Friday, April 18, 2014

Monster on the Run

I enjoy outings with my granddaughters and teaching them things. However there are times I find I learn something valuable from THEM. The girls and I went shopping for a birthday gift for their mom (we picked out a handbag) and I bought Rosannah and Briannah matching Easter dresses. In fact each outfit had corresponding clothes for their dolls. Maybe it’s a grandma thing but I like to buy things that match. The coordinating doll outfits were probably a bit much, but Jackie and Rainbow (the girl’s dolls) needed some new duds.

After our hard work of infusing a few bucks into Arizona’s retail economy we went to the indoor kiddy playground at the mall. As I sat down I spied one mom who sat silently and seemed a bit depressed. I wanted to go over and talk to her, but chose not to. I didn’t want to take a chance that any friendliness I offered would be rejected. 

Instead I picked my spot where I had a good vantage point of where I could watch my granddaughters enjoy some indoor fun. There were probably six kids in the play area and they all ran around and played nicely together – except for the occasional mid-run collision. At one point the kids decided one of the little boys was a monster and they fled from him. At first the little guy seemed satisfied with his role. He would occasionally emit a roar and the kids would disperse, screaming and flailing their arms like the IRS man was beckoning at the door. However, after a while I think he wanted to return to his identity as a harmless, little boy.

Briannah ran from the lad and asked if I could save her from the monster. 

“Use your imagination to save yourself,” I replied. 

I have never been fond of the whole damsel in distress routine. She gave me a few excuses about how her magic wand was broken, but when she realized I was not going to provide salvation she  came up with a plan. She approached the little boy.

“Here is a sandwich. If you eat it you won’t be a monster anymore.”

The little tot ate the imaginary meal and instantly changed back into a little boy. He and Briannah played on the toys and seemed to enjoy themselves. When they approached the other children (who were unaware of the monster’s transformation) they started to flee. However, Briannah emphatically told them he had eaten a magic sandwich and was no longer a monster. She had to reiterate her position a couple times, but finally the children were convinced and the little boy rejoined the group as a child and not an ogre.

As the children played I looked over and noticed the little boy’s mom was smiling. 

I think it is one thing to be able to ingratiate yourself with a group of strangers, but I think it is quite a brave and compassionate act to ensure another person is accepted as well. I recently read an excerpt from an interview with Daisaku Ikeda, president of the Soka Gakai International and Alastair Thompson, co-founder, editor and publisher of Scoop Independent News in New Zealand.  Here is a passage I admire from President Ikeda.

“I believe that our most urgent challenge is to foster a social ethos that can keep people from being swept up in a collective psychologies and violent agitation. I believe that a spirit of empathy based on our sense of the universal dignity of life should be the foundation for such an ethos.”

Obviously Briannah, who is only 4 years old, did not read this article, but she followed the principle when she encouraged cooperation and not condemnation of the little monster in diapers. Her concern and compassion validated Ikeda’s statement that “It is incorrect to say that war or any other violent behavior is genetically programmed into our human nature.” Briannah  used her imagination and stuck to her guns when the “herd” wanted to see a monster where a little boy stood. The children only resisted a little at first, then they allowed the child to unshackle himself from his scary role. But someone had to instigate change. I’m proud that person was my little granddaughter, but we all have the power to do something similar in our daily lives.
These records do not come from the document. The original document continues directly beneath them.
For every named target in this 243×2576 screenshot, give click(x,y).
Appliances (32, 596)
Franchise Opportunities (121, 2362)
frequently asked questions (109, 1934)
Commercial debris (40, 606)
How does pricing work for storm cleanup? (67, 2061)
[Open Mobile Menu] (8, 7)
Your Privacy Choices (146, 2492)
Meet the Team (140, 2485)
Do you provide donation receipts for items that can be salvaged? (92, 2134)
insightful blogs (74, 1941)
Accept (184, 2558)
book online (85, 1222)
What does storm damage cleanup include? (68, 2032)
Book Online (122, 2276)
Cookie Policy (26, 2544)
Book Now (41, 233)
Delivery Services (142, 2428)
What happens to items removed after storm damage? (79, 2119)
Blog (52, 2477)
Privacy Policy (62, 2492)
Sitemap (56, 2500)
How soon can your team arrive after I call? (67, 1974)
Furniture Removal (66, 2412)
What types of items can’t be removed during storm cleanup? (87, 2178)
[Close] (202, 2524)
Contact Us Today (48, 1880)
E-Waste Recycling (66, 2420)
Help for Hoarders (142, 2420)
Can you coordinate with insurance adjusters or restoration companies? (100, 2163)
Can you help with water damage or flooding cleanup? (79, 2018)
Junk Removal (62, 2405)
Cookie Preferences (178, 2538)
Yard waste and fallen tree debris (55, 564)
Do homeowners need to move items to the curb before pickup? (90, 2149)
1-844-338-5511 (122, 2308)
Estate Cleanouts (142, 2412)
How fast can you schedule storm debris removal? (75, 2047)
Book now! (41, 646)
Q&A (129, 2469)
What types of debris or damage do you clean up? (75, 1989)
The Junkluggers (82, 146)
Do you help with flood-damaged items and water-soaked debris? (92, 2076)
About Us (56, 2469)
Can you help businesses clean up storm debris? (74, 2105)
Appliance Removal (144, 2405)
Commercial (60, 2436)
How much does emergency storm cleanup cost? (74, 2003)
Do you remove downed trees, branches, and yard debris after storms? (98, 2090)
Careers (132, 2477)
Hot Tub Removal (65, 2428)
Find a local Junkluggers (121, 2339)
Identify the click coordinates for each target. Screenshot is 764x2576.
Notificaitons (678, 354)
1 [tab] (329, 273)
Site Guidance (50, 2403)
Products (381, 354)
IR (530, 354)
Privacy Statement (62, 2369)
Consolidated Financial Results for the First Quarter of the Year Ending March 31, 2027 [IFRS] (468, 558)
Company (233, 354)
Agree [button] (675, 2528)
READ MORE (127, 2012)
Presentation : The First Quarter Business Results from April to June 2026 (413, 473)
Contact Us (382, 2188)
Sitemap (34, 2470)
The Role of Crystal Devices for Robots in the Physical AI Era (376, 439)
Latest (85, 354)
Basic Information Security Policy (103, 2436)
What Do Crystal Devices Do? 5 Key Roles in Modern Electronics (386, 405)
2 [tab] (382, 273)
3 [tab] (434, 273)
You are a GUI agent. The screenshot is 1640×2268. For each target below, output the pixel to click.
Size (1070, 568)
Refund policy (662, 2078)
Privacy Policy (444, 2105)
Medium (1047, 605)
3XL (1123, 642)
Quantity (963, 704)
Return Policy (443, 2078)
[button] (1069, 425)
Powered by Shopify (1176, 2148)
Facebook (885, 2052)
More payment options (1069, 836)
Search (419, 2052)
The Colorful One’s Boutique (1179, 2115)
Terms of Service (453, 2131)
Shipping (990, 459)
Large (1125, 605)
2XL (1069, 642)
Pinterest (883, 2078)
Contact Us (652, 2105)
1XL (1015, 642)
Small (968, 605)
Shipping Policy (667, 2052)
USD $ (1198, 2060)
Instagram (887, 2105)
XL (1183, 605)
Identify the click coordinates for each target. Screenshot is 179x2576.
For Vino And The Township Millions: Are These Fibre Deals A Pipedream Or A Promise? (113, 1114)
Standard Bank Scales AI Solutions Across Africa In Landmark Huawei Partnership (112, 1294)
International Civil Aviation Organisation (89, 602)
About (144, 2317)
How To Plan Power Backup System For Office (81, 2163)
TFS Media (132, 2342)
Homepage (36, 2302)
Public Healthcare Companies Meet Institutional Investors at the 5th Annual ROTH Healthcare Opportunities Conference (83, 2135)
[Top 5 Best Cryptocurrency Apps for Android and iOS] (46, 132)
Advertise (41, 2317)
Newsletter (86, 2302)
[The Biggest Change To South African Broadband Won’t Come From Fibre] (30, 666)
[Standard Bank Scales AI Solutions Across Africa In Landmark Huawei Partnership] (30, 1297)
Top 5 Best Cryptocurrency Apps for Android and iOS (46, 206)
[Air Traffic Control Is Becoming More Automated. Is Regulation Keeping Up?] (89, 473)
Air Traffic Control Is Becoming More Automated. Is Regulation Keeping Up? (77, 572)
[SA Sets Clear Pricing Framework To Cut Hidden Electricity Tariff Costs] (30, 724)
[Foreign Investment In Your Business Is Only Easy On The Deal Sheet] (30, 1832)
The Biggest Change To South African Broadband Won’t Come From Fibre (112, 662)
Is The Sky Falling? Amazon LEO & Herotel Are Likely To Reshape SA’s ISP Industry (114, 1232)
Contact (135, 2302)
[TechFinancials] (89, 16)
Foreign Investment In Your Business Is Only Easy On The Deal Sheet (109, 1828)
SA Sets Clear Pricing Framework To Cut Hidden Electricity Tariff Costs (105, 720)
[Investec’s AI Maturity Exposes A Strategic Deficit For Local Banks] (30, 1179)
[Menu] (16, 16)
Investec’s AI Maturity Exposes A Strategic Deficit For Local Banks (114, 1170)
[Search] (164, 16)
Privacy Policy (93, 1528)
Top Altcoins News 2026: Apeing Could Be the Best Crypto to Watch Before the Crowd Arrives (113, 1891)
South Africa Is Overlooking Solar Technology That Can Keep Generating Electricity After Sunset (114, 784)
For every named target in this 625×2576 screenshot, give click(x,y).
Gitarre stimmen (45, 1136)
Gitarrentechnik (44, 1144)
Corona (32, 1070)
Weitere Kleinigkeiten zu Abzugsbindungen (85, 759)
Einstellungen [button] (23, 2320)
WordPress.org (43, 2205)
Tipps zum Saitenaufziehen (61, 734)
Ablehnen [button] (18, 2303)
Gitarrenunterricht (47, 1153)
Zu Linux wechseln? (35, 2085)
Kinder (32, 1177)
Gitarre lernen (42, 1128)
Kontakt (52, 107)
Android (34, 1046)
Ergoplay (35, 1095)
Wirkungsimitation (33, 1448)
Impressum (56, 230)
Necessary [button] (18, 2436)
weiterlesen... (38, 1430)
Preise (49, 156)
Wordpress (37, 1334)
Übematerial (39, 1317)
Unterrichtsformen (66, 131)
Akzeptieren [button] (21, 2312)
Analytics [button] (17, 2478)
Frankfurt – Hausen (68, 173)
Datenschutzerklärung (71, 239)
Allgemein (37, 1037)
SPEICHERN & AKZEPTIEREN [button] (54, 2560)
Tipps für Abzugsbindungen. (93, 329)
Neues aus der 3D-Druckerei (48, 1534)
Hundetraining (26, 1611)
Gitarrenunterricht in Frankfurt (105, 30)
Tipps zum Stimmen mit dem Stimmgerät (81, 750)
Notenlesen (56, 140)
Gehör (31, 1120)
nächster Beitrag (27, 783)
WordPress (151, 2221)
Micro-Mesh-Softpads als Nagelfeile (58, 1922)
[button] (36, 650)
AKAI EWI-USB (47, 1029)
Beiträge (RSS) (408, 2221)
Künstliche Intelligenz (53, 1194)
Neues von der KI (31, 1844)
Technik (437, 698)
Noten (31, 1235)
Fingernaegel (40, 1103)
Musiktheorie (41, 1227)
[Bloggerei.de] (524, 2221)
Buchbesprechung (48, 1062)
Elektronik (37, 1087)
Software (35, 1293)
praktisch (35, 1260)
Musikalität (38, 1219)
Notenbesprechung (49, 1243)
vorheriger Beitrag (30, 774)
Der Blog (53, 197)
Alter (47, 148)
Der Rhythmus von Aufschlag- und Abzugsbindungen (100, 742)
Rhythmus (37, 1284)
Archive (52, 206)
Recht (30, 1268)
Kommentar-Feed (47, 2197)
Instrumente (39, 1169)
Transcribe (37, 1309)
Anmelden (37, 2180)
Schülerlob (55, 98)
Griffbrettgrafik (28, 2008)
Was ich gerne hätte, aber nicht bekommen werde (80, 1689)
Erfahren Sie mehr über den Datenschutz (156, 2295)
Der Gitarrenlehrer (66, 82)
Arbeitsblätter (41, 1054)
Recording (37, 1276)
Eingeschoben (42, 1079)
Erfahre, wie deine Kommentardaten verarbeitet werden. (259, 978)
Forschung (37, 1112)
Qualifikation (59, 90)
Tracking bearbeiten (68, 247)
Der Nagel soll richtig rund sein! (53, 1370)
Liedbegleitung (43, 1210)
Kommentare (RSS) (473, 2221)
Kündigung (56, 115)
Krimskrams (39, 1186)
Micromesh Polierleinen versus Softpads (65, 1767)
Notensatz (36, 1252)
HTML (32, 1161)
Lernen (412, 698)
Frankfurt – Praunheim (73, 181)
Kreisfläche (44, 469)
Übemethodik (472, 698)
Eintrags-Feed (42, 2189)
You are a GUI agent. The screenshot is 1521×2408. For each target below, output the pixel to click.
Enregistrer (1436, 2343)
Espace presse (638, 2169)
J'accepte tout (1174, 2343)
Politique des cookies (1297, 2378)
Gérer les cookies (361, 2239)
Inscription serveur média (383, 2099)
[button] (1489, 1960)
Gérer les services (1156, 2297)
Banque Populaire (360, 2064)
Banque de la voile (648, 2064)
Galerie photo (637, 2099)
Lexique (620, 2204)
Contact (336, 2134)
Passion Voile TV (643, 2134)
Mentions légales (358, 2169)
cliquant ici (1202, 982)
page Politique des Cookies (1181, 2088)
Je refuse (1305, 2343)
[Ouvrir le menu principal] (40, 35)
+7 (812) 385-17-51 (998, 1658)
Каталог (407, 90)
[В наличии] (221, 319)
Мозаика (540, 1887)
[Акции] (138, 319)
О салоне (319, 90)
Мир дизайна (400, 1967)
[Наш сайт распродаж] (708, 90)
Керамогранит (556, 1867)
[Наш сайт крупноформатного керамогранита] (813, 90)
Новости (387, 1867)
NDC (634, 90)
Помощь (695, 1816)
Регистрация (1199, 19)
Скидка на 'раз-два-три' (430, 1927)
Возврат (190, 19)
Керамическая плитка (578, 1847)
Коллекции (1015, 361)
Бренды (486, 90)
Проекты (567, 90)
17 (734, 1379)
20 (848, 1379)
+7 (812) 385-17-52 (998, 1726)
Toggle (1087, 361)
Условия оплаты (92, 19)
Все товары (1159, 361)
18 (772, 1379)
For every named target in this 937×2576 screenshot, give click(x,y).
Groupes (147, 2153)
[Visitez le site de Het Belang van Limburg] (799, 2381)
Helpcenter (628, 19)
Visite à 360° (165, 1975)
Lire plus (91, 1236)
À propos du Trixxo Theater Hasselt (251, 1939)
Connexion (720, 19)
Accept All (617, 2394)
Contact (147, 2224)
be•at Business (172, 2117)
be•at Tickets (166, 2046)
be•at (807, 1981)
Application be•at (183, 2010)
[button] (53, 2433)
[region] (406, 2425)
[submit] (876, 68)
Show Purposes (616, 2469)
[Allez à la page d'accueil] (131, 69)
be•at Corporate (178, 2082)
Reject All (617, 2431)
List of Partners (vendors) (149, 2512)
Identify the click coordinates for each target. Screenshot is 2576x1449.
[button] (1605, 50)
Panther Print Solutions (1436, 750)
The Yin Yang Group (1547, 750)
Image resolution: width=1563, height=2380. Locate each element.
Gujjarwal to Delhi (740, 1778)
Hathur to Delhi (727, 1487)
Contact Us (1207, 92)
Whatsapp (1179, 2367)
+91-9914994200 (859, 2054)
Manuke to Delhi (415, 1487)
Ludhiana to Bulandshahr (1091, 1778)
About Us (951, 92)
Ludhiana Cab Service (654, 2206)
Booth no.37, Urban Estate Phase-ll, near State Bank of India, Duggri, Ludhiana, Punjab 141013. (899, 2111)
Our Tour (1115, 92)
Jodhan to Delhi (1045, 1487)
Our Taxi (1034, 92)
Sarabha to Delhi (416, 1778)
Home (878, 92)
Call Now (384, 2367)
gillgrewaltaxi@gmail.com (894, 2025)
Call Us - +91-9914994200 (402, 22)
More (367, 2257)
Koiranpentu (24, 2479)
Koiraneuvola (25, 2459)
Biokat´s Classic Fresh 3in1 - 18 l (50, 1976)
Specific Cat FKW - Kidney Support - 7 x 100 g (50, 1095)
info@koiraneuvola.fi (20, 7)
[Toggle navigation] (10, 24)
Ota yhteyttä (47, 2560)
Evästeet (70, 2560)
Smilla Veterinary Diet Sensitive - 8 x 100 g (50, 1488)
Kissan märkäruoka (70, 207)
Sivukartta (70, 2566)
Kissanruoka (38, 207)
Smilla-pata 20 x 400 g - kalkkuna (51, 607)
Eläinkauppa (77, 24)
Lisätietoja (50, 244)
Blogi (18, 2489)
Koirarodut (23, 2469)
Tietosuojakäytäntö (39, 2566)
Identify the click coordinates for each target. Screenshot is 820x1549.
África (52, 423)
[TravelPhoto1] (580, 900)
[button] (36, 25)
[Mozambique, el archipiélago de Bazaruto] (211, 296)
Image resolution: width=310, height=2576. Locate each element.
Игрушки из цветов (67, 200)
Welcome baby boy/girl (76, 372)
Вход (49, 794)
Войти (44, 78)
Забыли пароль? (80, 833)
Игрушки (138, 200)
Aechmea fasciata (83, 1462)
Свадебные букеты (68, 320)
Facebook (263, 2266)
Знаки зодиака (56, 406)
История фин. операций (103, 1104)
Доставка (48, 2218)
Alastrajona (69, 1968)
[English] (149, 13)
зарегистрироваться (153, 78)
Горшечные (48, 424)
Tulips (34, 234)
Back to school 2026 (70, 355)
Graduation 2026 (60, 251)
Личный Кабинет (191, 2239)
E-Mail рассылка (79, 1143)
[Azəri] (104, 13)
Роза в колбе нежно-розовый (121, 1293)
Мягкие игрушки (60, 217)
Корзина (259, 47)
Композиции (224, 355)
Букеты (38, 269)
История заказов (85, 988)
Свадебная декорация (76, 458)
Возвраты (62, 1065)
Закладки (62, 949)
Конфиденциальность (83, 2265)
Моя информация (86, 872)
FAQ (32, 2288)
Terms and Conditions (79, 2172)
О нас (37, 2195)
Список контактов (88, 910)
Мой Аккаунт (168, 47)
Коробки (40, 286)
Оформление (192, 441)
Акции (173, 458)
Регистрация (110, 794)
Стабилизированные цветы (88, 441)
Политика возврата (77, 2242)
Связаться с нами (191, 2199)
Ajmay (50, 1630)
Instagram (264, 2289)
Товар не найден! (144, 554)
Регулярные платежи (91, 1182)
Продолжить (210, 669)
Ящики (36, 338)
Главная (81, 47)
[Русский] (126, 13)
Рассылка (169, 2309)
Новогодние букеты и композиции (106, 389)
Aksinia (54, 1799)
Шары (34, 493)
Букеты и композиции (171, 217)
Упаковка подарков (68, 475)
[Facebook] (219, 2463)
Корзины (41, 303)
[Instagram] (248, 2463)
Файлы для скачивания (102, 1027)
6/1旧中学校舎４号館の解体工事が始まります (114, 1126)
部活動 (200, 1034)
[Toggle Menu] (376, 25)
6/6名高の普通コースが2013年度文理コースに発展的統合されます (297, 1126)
In the article with Pres. Ikeda the Buddhist leader and humanitarian went on to say that “…it is crucial to remind ourselves not to pursue our own happiness at the expense of the happiness of others, to prevent our own desire to be empowered and effective from threatening the lives and dignity of others.”
I believe most of us want to do the right thing and be kind, compassionate and consider the happiness of others, but sometimes we get distracted or fear rejection. This is what happened to me when I reasoned against engaging in a conversation with the monster/boy’s mother.

President Ikeda suggests three words to help remind us to foster our compassion - determination, faith and vow. The word “vow” is essential as it suggests a deeply-willed commitment, rooted in an appreciation of the dignity of life. He goes on to say “This determination is essential to resist the negative currents of society and build enduring bastions of peace and harmonious coexistence.”

My outing with my granddaughters is a small example of how small, daily acts of compassion  can contribute to making our world a happier place. By making one small decision (and sticking to it) Briannah freed a monster from his shackles, made a friend, paved the way for the tyke’s acceptance into the group, brought a smile to a mom’s face and made her grandmother very proud. Now if we can all follow Pres. Ikeda’s advice (and Briannah’s example) we can create  the perfect match for a happier and peaceful world.